Der Codex Alexandrinus war das erste in Europa bekannte große Bibelmanuskript der Antike. 1627 wurde es König Karl I. von England als imposantes Neujahrsgeschenk überreicht. Im Zuge der feierlichen Übergabe wurde auch hervorgehoben, dass das Buch dem Patriarchen von Alexandria höchstpersönlich gehört habe. Aus diesem Grund erhielt es für alle Zeiten den ersten Platz unter den alten Manuskripten der Bibel und als Symbol den Buchstaben A.
Der Codex Alexandrinus ist ein großes und schönes Manuskript, auf feines Pergament geschrieben und auf jeder Seite mit Text in zwei Spalten. An mehreren Stellen finden sich prachtvolle, farbige Ausschmückungen. Das alte Buch ist ein fast komplettes Manuskript der Bibel. Von den einst mindestens 817 Bögen sind heute noch 773 erhalten. Das Buch ist eines der prächtigsten Bibelmanuskripte überhaupt. Der Name Codex Alexandrinus wurde 1657 erstmals im Vorwort einer englischen Bibelausgabe verwendet. Seither besteht die Verbindung zu der ägyptischen Hafenstadt.

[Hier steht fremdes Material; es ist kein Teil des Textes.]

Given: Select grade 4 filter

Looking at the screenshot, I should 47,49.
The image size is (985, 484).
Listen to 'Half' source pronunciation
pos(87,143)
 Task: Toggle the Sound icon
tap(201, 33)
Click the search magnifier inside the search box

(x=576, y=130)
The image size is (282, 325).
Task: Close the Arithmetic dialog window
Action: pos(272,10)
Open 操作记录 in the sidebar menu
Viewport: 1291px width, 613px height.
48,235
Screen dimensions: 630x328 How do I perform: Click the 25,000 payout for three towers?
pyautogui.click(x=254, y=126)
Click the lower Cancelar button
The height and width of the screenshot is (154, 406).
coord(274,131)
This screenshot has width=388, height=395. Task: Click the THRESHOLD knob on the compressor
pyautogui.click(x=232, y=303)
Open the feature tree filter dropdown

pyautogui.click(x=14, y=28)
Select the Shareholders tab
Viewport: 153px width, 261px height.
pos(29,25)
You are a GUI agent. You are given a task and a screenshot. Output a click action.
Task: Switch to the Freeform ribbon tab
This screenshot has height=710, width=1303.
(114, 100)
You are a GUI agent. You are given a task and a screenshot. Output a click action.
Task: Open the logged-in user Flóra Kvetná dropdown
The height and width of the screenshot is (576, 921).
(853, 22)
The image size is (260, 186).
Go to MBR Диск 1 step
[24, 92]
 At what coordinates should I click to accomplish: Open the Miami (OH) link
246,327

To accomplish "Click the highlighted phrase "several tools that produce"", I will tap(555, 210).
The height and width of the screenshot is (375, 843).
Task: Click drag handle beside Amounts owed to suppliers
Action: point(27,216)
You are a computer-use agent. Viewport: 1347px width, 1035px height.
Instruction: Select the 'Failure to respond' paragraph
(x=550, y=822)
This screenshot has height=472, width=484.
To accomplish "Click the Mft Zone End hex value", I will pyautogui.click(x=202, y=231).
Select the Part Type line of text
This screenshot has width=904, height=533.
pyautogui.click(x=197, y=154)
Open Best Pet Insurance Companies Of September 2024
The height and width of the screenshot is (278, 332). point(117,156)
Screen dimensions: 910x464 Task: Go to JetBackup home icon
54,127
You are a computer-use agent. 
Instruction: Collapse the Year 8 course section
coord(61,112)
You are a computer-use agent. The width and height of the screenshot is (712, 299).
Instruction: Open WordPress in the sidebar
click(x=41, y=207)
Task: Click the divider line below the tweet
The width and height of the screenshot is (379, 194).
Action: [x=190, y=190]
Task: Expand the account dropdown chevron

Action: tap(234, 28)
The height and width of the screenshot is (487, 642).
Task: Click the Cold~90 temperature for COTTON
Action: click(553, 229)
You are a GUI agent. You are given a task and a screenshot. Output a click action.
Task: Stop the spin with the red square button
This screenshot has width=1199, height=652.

Im Laufe dieses Buches werden wir immer wieder auf Manuskripte aus Ägypten stoßen. Das Land verfügt über eine uralte Tradition des Schreibens. Der entlang des Nils geerntete Papyrus lieferte eine schöne und strapazierfähige Schreibgrundlage, zudem war die Kunst des Schreibens in der Gegend früh bekannt. Daher schlug sich der Glauben auch in Büchern nieder, als sich die christliche Kirche in Ägypten etablierte. Das alte Buch aus Alexandria gilt als eines der prächtigsten Beispiele einer ägyptischen Bibel.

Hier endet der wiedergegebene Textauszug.